Nowhere, nowhere is there any trace of blood Neither on the hands of the assassin, nor under his fingernails, not a spot on his sleeve, no stain on the walls. No red on the tip of his dagger, no dye on the point of his bayonet. There is no sign of blood anywhere. This invisible blood was not given in the service of kings for a reward of bounty, nor as a religious sacrifice to obtain absolution. It was not spilled on any battlefield for the sake of honor, celebrated later in script on some banner. The orphaned blood of murdered parents screamed out for justice; no one had time or patience to listen to its cries. There was no plaintiff, no witness; therefore no indictment. It was the blood of those whose homes are made of dust, blood that in the end became the nourishment for dust.
kahin nahi hain kahin bhI nahi lahU kA suhrAg na dast-o-nakhoon-e-katil na Asti~n pe nishA~n na surkhiye labh-e-khanjar na range nokh-e-sanA na khAk par koi dhAbbA na bAm par koi dAg kahin nahi hai, kahin bhI nahi lahU kA suhrAg na sarfe khidmat-e-shahAn ke khoon baha dete~n na deen ke nazron beAnAye jazA dete na razmagAh me barsAh ki mautabar hotA kisi alam pe raqam hoke mushtahar hotA pukArtA rahA beasarAh yatIm lahU kisi ke pAs samAhat ka waqt thA na dimag na muddayi na shahAdat, hisAb pAk huyA ye khoon-e-khAk nashinA thA rizk-e-khAk huyA kahin nahi hain kahin bhI nahi lahU kA suhrAg
When we lowered the boat of our existence into the river run with pain, how powerful our arms were, how crimson the blood in our veins! We were sure that after just a few strokes of the oars our boat would enter its haven. That's not how it happened. Every current was treacherous with unseen maelstrom; we foundered because the boatmen were unskilled; nor had the oars been properly tested. Whatever investigation you conduct, whatever charges you bring, that river is still there; the same boat too. Now you tell us what can be done. You tell us how to manage a safe landing. When our hearts were stricken for the first time by the wounds of our people we trusted the healers, remembered the time-honored prescriptions. It seemed that within a matter of days the affliction could be cured, all the injuries healed. This is not what happened. The malady was chronic: the healers were incapable of diagnosing properly All their quackeries were futile. Whatever investigation you conduct, whatever charges you bring, the heart remains the same, the wounds are the same wounds. Now you tell us what can be done. You tell us how to heal our wounds.

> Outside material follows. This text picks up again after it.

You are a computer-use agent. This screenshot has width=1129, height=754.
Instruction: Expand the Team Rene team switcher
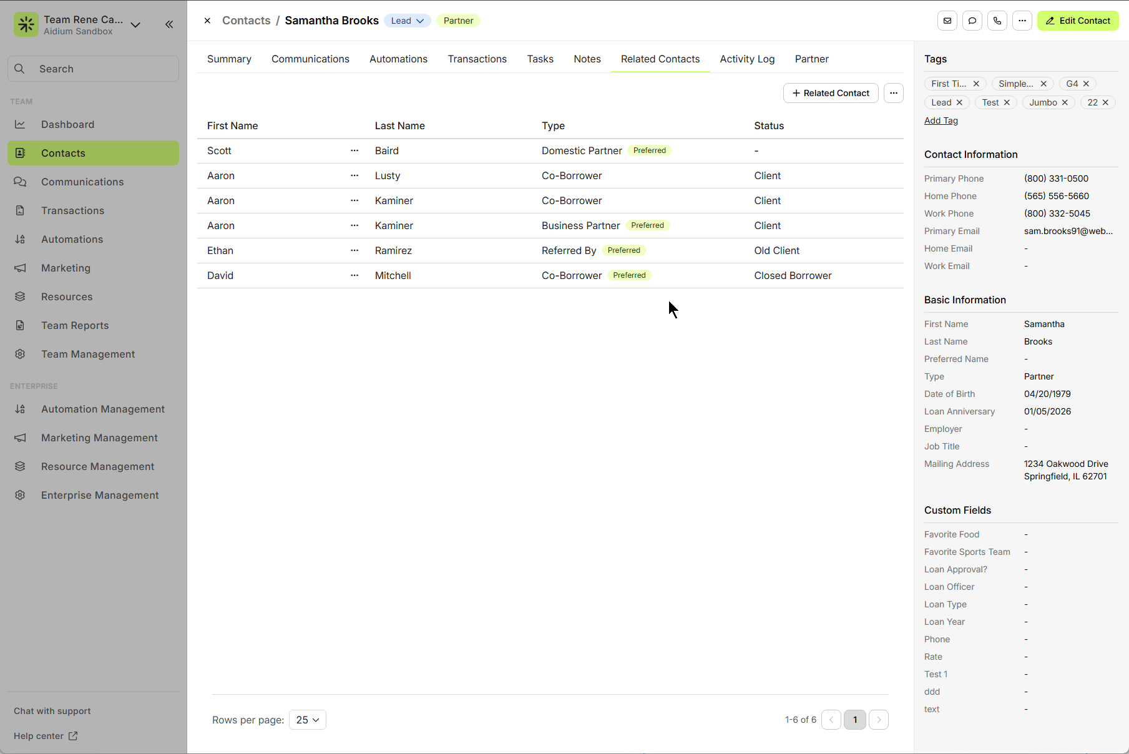(135, 25)
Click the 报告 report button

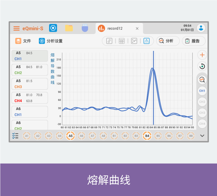194,41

Yahaan sey sheher ko dekho (from prison) If you look at the city from here you see it laid out in concentric circles each circle surrounded by a wall exactly like a prison Each street is a dog-run for prisoners No milestones, no destinations, no way out. If anyone moves too quickly you wonder why he hasn't been stopped by a shout. If someone raises his arm you expect to hear the jangling of chains. If you look at the city from here there is no one with dignity, no one fully in control of his senses Every young man bears the brand of a criminal, every young woman the emblem of a slave. You cannot tell whether yoou see a group of revelers or mourners in the shadows dancing around the distant lamps, and from here you cannot tell whether the color streaming down the walls is that of blood or roses. --- contrast Agha Shahid Ali: There are flames dancing in the farthest corners, throwing their shadows on a group of mourners. Or are they lighting up a feast of poetry and wine? From here you cannot tell, as you cannot tell whether the colour clinging to those distant doors and walls is that of roses or of blood. I feel that in this instance, the directness and simplicity of Lazard wins over Agha.

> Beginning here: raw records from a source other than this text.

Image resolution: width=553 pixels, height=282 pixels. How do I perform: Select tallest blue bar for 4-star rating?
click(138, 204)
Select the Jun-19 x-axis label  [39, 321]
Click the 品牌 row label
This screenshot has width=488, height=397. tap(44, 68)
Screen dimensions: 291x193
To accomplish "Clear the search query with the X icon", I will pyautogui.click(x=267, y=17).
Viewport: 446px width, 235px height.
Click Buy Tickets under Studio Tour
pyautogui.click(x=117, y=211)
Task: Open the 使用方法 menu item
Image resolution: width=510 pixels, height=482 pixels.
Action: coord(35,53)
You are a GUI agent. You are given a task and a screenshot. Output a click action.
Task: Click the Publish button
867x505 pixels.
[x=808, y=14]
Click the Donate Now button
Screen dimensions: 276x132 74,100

In a little while the moon will be torn to shreds on every rooftop. the mirror stricken with longing for that lost reflection. The stars will rain down from the moist eye of heaven, star by star, on streets littered with the usual rubbish. In bedrooms exhausted by desire someone will roll and unroll his loneliness. This is the hour of betrayal when all who have met us must part, when the key to the prison of self has disappeared. It is the hour of renunciation when the festivities are over. I ask my vagrant heart: "Where is there to go now?" No one belongs to anyone at this hour. Forget it. No one will receive you at this hour. Let it go. Where can you possibly go now? Even if you find someone you will only regret it. Wait a while, wait until every eye is ope, a wound slashed by a razor streak of dawn.
The weight of silence crushes doors, walls, windows: pain streams down from the sky; moonlight tells its malancholy legend that mingles with the roadside dust. Bedrooms lie in semi-darkness, and life's harp strums its worn-out tune in soft, lamenting notes.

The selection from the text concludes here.